The ex-cyclist continued to talk about a possible return to competitive sport: "Some people said 'I'll tell you my story for a six month ban', whilst I've been given a death sentence. I don't think I deserve that, although the truth is I don't expect to compete again". Lance also repeated his opinions on the biological passport in cycling, saying that it was now cleaner than before, and fairer. "In 2009 I was clean, and expected to win the Tour, but two guys were better than I was and that's fine", he explained.

Amongst an abundance of commercial breaks the disgraced Texan also talked about how his sponsors had, one by one, abandoned him after the USADA banned him at the end of summer 2012. "Nike called me and said 'Lance, obviously we've got to get out' and then Trek, Giro, Annheuser-Busch... in one single day I lost 75 million dollars, money that's gone from my life and most likely won't be coming back. But that wasn't the worst; it was only something like the day when I got the diagnosis of 'advanced tumour with 50% chance of survival'.

Armstrong then said the most humbling moment was when the Livestrong Foundation, which he set up, decided he had to go. "That was the most humbling moment. To get that phone call - first to step down as chairman and stay on the board, but that wasn't enough for the people and for our supporters and then a couple of weeks later the next call came to step aside. They said 'we need you to consider stepping down for yourself' and I had to think about it a lot. The Foundation is like my sixth child and to make that decision and to step aside was big. It was the best thing for the organisation but it hurt like hell. That was the lowest."
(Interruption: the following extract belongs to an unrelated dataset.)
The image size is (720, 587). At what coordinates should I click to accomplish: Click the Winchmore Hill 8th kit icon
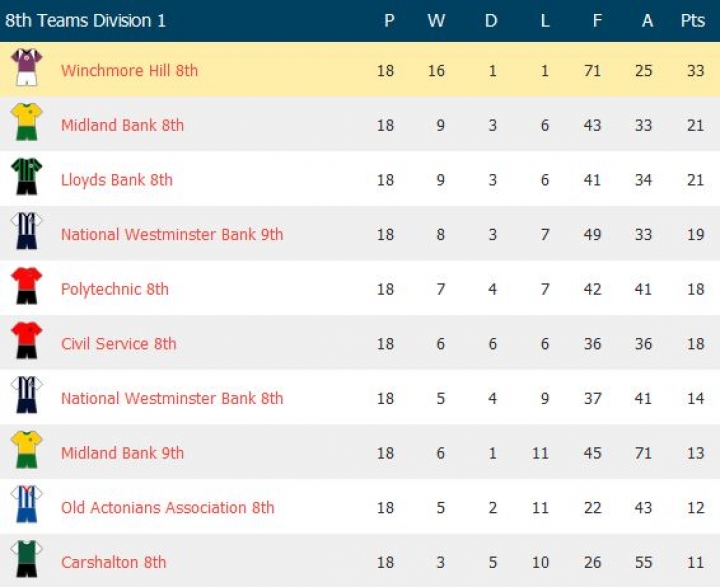pyautogui.click(x=26, y=68)
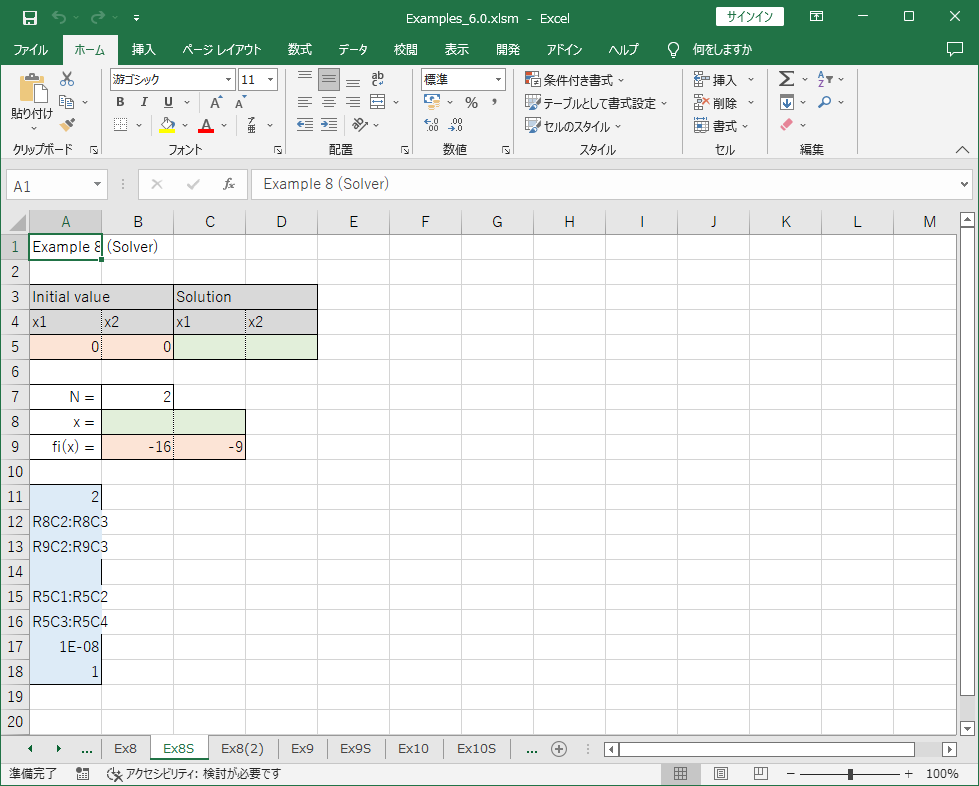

Oprah once again continued to ask questions about Lance's personality and his inner demons. "I felt invincible, that guy I was, they said he was invincible and I felt like that. I don't like that guy, but he's still there today. It's going to be a long process that I'm just starting... I owe apologies to so many people: Frankie and Betsy Andreu, Greg LeMond, Hamilton, Floyd Landis, Emma O'Reilly... I've already apologised to journalist David Walsh ('Sunday Times'), although you can't repair all the damage". Oprah also asked about the photo Armstrong published on Twitter with his seven yellow jerseys, when the "wolves were already at the door". "I was being defiant, and I thought it was a good idea", said Armstrong.

"I'm a better human being now", said Armstrong, "it's the second time in my life I've been in a dark place; the first was when I received the cancer diagnosis. That was the biggest challenge of my life. Afterwards I promised myself I wouldn't lose my way and I lost my way. Things got out of hand. This is the second time and only I can control things, to make sure it doesn't happen again."

"My worst crime was to betray the people who supported me. I have to fix this so my children can hold their heads high for the rest of their lives". Oprah said that this statement from Armstrong was "epic", to which the ex-cyclist replied "thank you".